PASSAGE PROVIDED =
These two old war horses must have just come from a remembrance, for, eyes misty and each embellishing the other’s words, they relive for our benefit the bloody battle and desperate fight for survival at Blaumont-Hamel on the first day of the battle of the Somme, its centennial imminent on July 1, when 801 Canadians of the Newfoundland Regiment went in and only 68 came out alive.
Older Newfoundlanders tend toward considering themselves Newfoundlanders first and Canadians second. It was just in 1949 that a referendum bound Newfoundland to Canada, prior to which it had been a British colony after a brief period as an independent British dominion. At the height of the war some 100,000 Americans lived and worked in Newfoundland and many hoped the colony would become part of America.
And then, uh oh, the vets realize how long they’ve been away. Wide eyed, making haste, they flee to find the old ladies.
Fun while it lasts, the warmth and sunshine, but the next afternoon down at a used bookstore called Afterwords, the heater rumbles right here in mid-June and wet coats reinforce the natural musk of old books. Rain overfills the gutters, slaps against the pavement and slings itself at the plate glass.
The proprietor, upturned nose above a popped collar in some Victorian conceit, says he reads from the very poetry book Mirja buys for six dollars, prompting us to ask if he’d rather keep it. No, he’d rather sell it, he mumbles. How riveting could his marble-mouthed readings be?
Heaters chug inside restaurants up and down Duckworth and George Streets. Newfoundland cuisine is cod, cod, cod a hundred ways. Cod baked, battered, broiled and fried, cod en papillote, confit of cod, cod roasted and poached. Lapland does this with its reindeer.
A recent law, a thunderclap of sensible governance, will give cadres of regulatory officials in Ottawa palpitations. Restauranteurs may now buy what food they wish from whomever they want – meaning right off the boat. Your lobster claws may still be twitching.
Then there is fried bologna, “Newfie steak.” The local paper says that if the rest of Canada shared Newfoundlanders’ bologna fervor the country would consume 141.1 million kilograms of the stuff each year.
Poutine, dastardly poutine. “Shed Party,” made from Lamb’s spiced rum, bologna gravy, caramelized onions, pork sausage and green peas. You may plead for poutine as comfort food here in the cold and the fog and the wind, but you may not claim it promotes good health. Still, in a pub on the 13th of June, heater ablaze and rain pounding the roof, you can make a fine case for poutine’s home food attraction.
On the street in St. John’s, Newfoundland
SOME QUALITY TIME IN THE RAIN
“St. Johner” can’t be right. St. Johnsian? St. Johnite? What do you call a St. John’s resident? A Townie, it turns out. It means either native-born, or someone who has come from a Newfoundland village to the main town. In Rock-think, there is no one beyond the island.

REQUIRED TASK = In the St. John's travel piece, what is a resident of St. John's called? The listing plays no part in this work.

DATASET CONTENT =

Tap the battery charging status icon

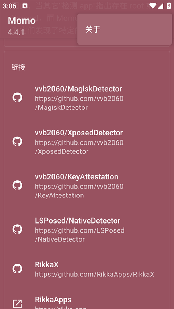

SOLUTION FOR THIS TASK = A Townie.